I don't dispute your respect for life (I could only hope that it might become more self-explicatory). Conscious life: that is *not my* limit to humanism. I'm battering for respect, dignity, grateful life. I'm battering like those who consider the environment is in danger. There are also those who don't stop destroying our environment because they are not sure if it will really end in a world-wide calamity.
lordpasternack wrote: You're right that there's no rational argument that abortion is the only solution to any which issue you care to mention that it does resolve. When did anyone ever claim it was?
Those claims are available indirectly a number of times in this discussion's threat. Willingly or not - I'll not discuss that or suspect too much. I can believe in people's best intensions. But reckless conclusions are in my opinion very close to the thing "no one was ever claiming" according to your perception.
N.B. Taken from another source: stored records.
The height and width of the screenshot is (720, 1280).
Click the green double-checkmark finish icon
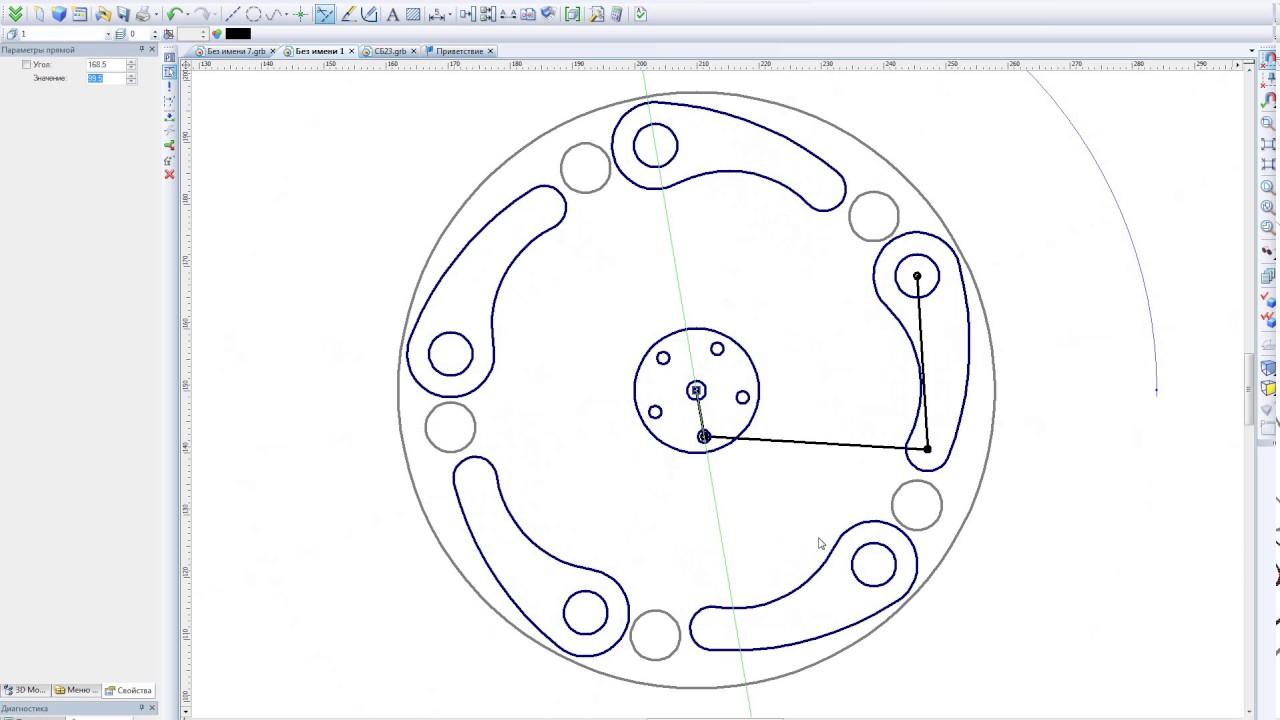click(x=15, y=14)
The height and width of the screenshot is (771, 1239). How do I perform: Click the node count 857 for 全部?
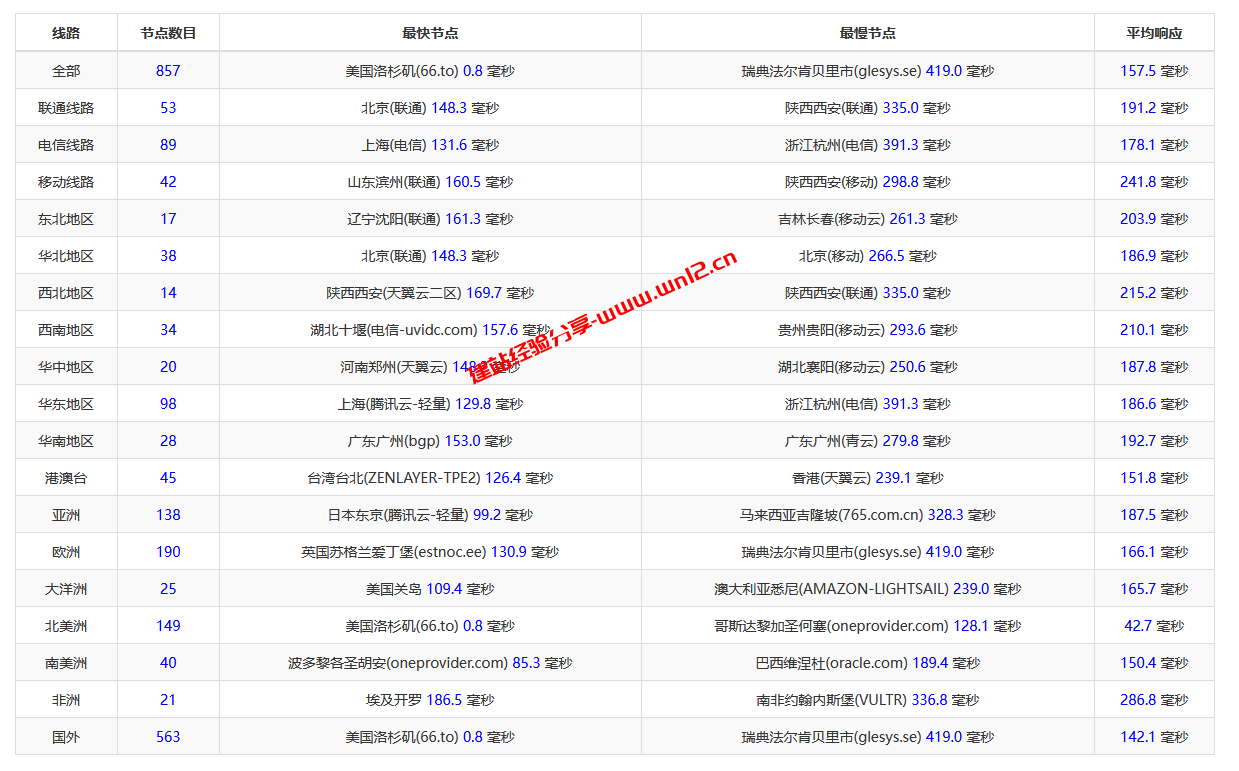pos(169,70)
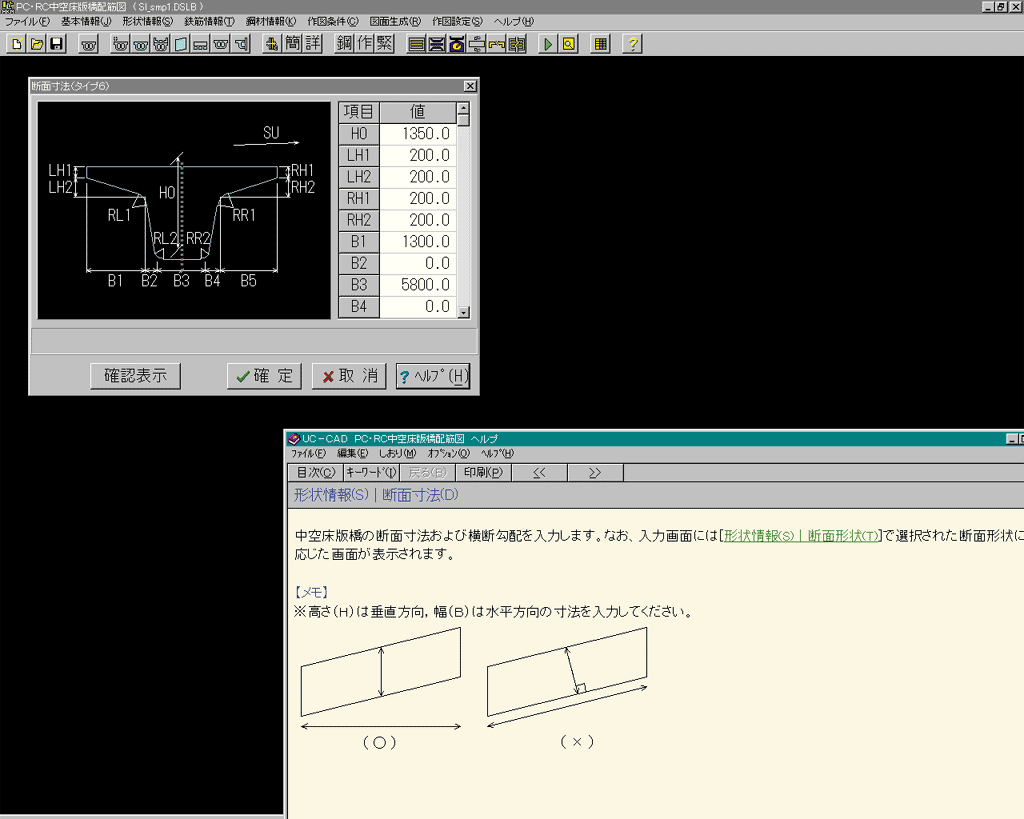Open the 作図設定(S) menu
This screenshot has height=819, width=1024.
[x=457, y=21]
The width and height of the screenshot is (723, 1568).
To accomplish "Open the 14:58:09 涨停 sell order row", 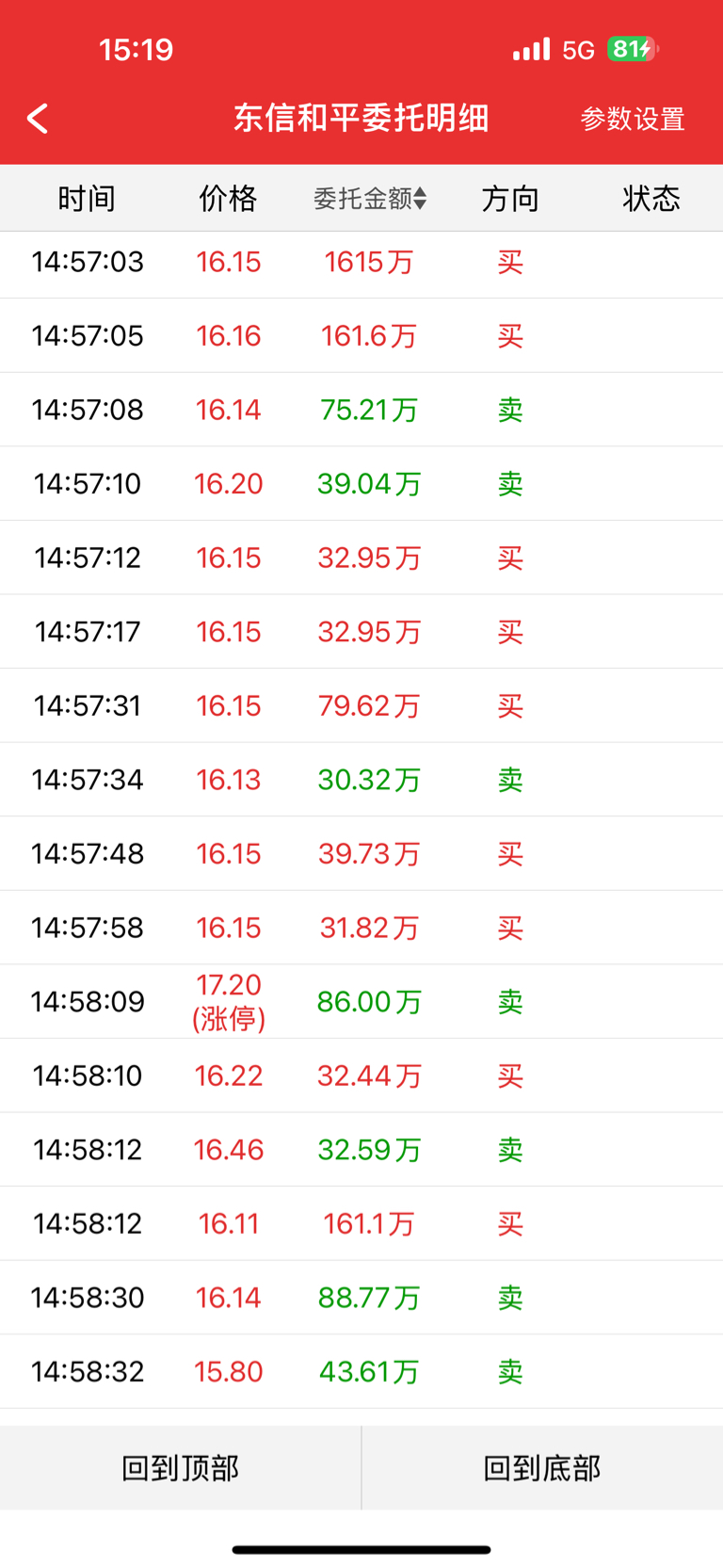I will point(362,1001).
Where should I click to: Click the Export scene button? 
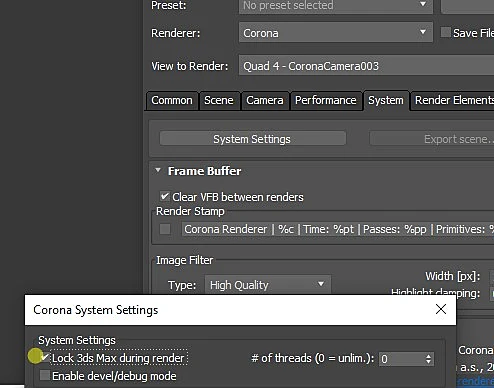pyautogui.click(x=432, y=139)
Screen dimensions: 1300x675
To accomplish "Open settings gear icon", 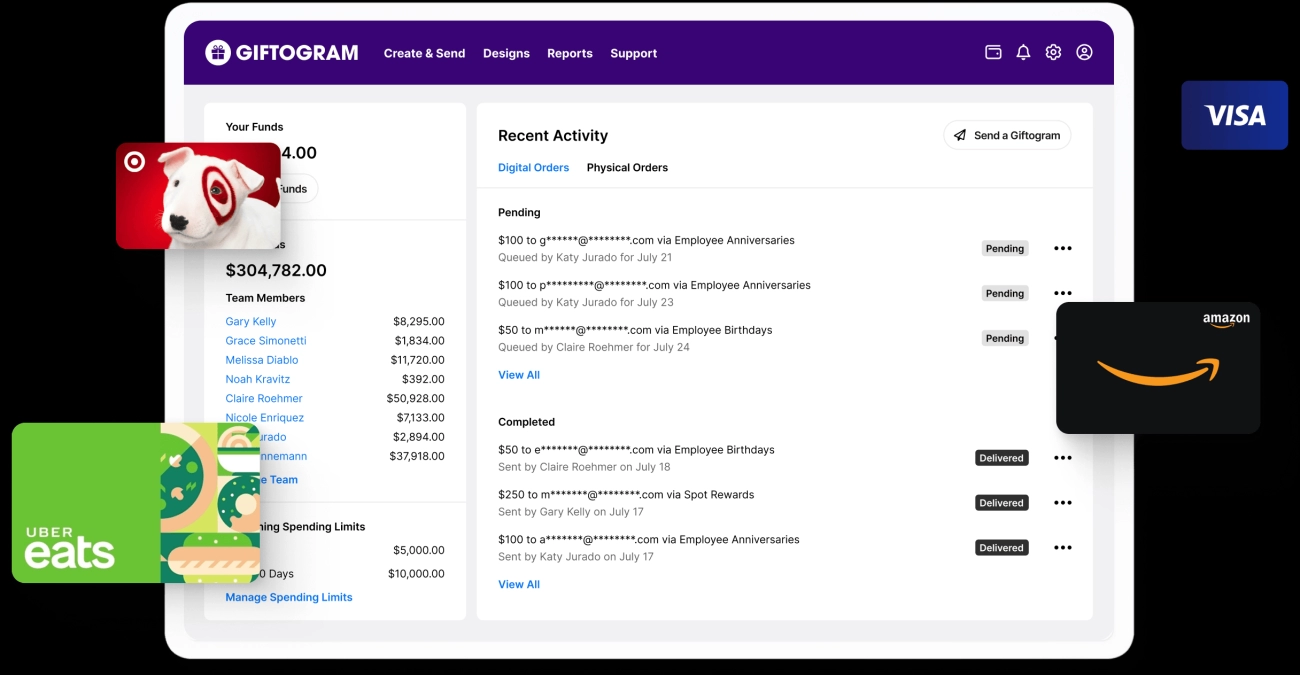I will [x=1053, y=53].
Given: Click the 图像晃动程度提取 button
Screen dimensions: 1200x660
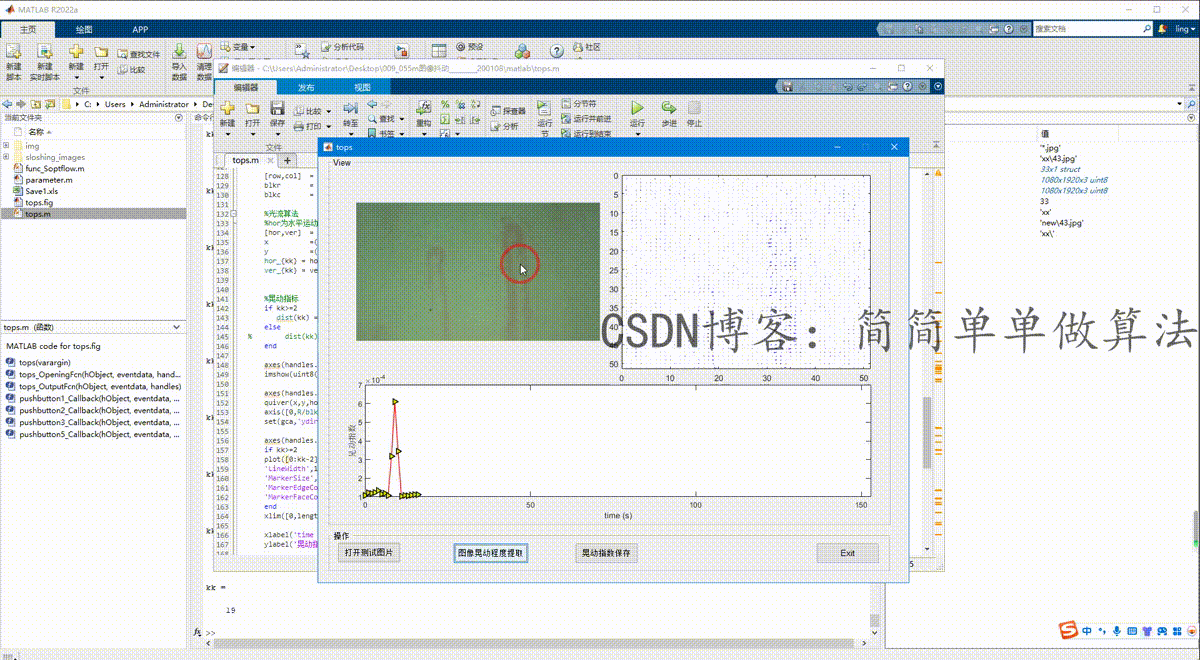Looking at the screenshot, I should point(491,553).
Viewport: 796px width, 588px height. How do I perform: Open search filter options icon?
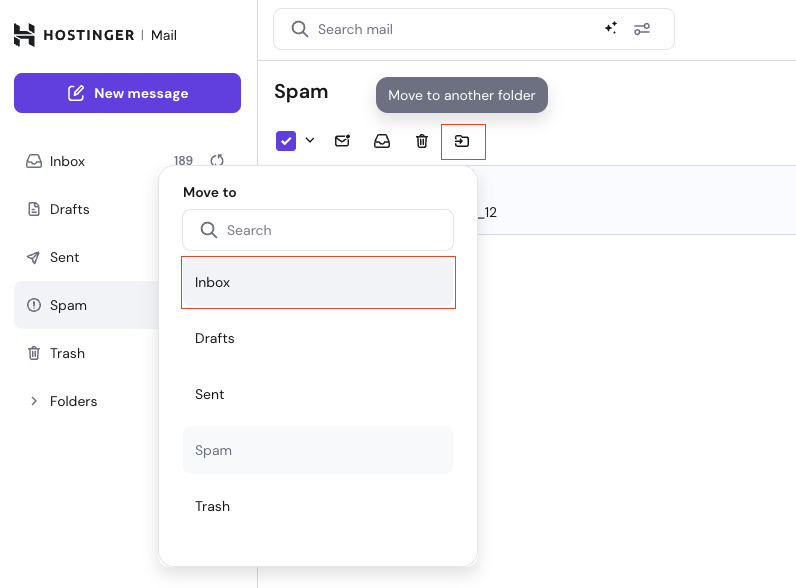[642, 29]
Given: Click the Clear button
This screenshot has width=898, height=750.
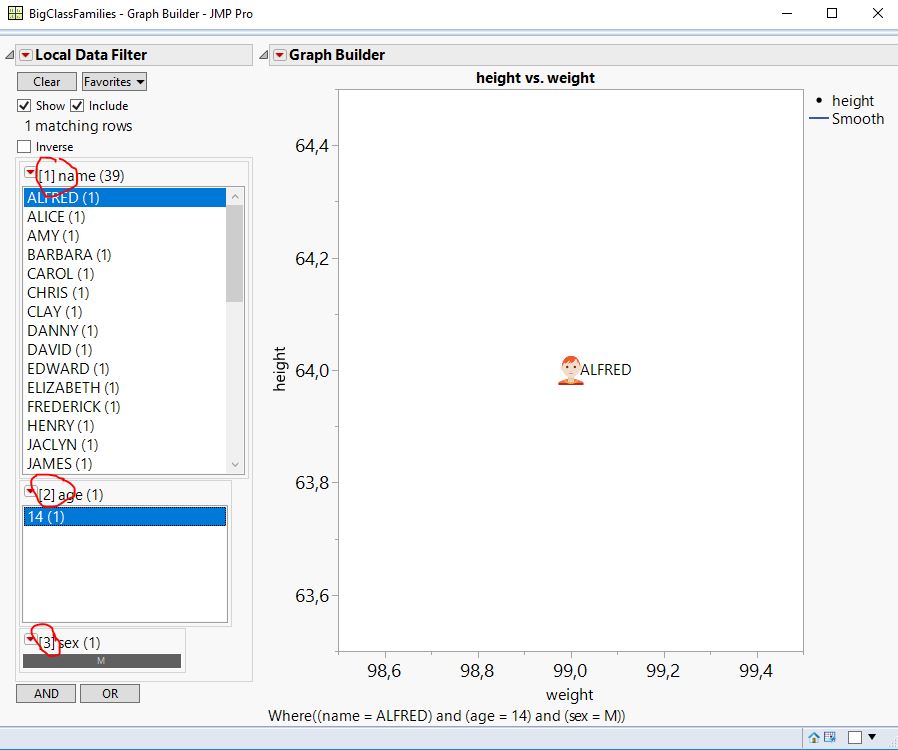Looking at the screenshot, I should (45, 81).
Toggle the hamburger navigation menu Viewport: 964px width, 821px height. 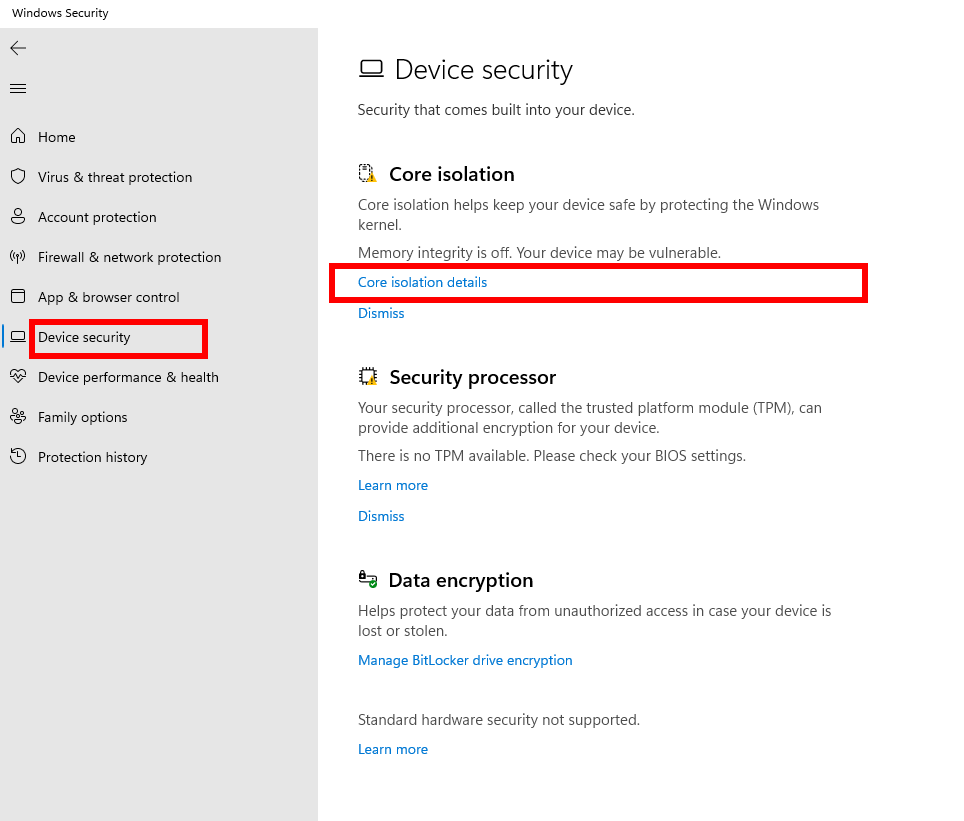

Of course I agree that prevention and contraception is always far more ideal. At this point we can agree. And in my replies to 'pussercat-from-hades' (who likes to play with my own nickname too), I conceded that abortion seems inevitable for now, because we as a society don't know how to deal better with the situation. I have no easy solution on offer. Whatever I would defend, some people would say "that's because you are religious". But it isn't that simple.
When you posit "it doesn't even require any kind of elaborate rationalisation - other than that the mother does not wish to be a biological mother", I can only reply that "things we do not wish" are not necessarily sacred. Sometimes we have to do the things we do not wish, because we have to act responsibly.
As far as your personal story goes, at the end of your post: I am very cautious not to jump from general considerations to personal ones. Just as in jurisdiction, there is the personal tuning of a verdict, case by case. In the case of abortion, when it happens within the restrictions of the law, it still demands a personal approach, an understanding of particular conditions and so on. Blaming people for doing what they see as the only remaining, reasonable solution at hand is not on my agenda. But to generalize this or that personal experience and promote 'last resort solutions' to the level of accepted practice is asking too much. There is too much at stake: our valuation of life itself.